:: 提示本文 ::
↓

ネットワークとセキュリティ分野の作問の難しさ

 セキュリティ的な意味での攻撃とは,対象となる(それなりに複雑な)システムに対して想定外の,つまり設計者の意図しない操作やアクセスをすることで行われます.そして脆弱性はシステムのあちこちに散在しています.「正常なシステムに関する理解」を下敷きにしない限り,脅威に対抗するセキュリティ対策もまた断片的なものになってしまいます.

 そしてもちろん「情報」の問題は知識の断片でなく,大学入試センターが示し続けているように「知識の質を問う」,また「思考力・判断力・表現力等を発揮できる」ものであるべきです.冒頭に述べたように,この試作問題「旧情報(仮)」の第4問ですべての小問を,最初に提示した具体的なネットワーク環境(図1)に関連付けた形にしたのは,その現れだと筆者は考えています.つまり単純な用語知識などでなく,システム及び関連事項の理解を下敷きにした検討・判断をさせる方向に押しているように思うのです(注3).

 また,たとえば問7のような良い問題もあります.これはブルートフォース攻撃でのパスワードの長さと計算量の関係を見るもので,用語の知識だけでやり過ごすことのできない,計算機科学の側面を取り入れたものです.

 ともすれば単純な用語知識で解けるものになりがちなネットワークとセキュリティ分野の問題ですが,今後もこうした工夫が重ねられていくでしょう.教科「情報」はもちろん「用語の意味」や「断片的な対処法」を教えるものではなく,むしろそれらを関連づけることができる基礎的な情報処理システムに関する理解を目指すものと思います.

↑

:: 問題文 ::
作問の難しさについての本文から、次の一文を英語に訳しなさい。「セキュリティ的な意味での攻撃とは,対象となる(それなりに複雑な)システムに対して想定外の,つまり設計者の意図しない操作やアクセスをすることで行われます.」 記録は本文とは別の出典から取ったものです。

:: 抽出資料 ::
↓

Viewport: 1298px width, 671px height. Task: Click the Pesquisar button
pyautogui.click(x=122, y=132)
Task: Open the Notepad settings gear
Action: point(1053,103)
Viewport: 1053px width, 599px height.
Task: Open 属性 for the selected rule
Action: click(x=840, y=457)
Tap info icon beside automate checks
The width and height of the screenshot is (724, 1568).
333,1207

↑

:: 解答全文 ::
An attack, in the security sense, is carried out by performing operations or access on the target (reasonably complex) system that are unexpected, that is, not intended by its designers.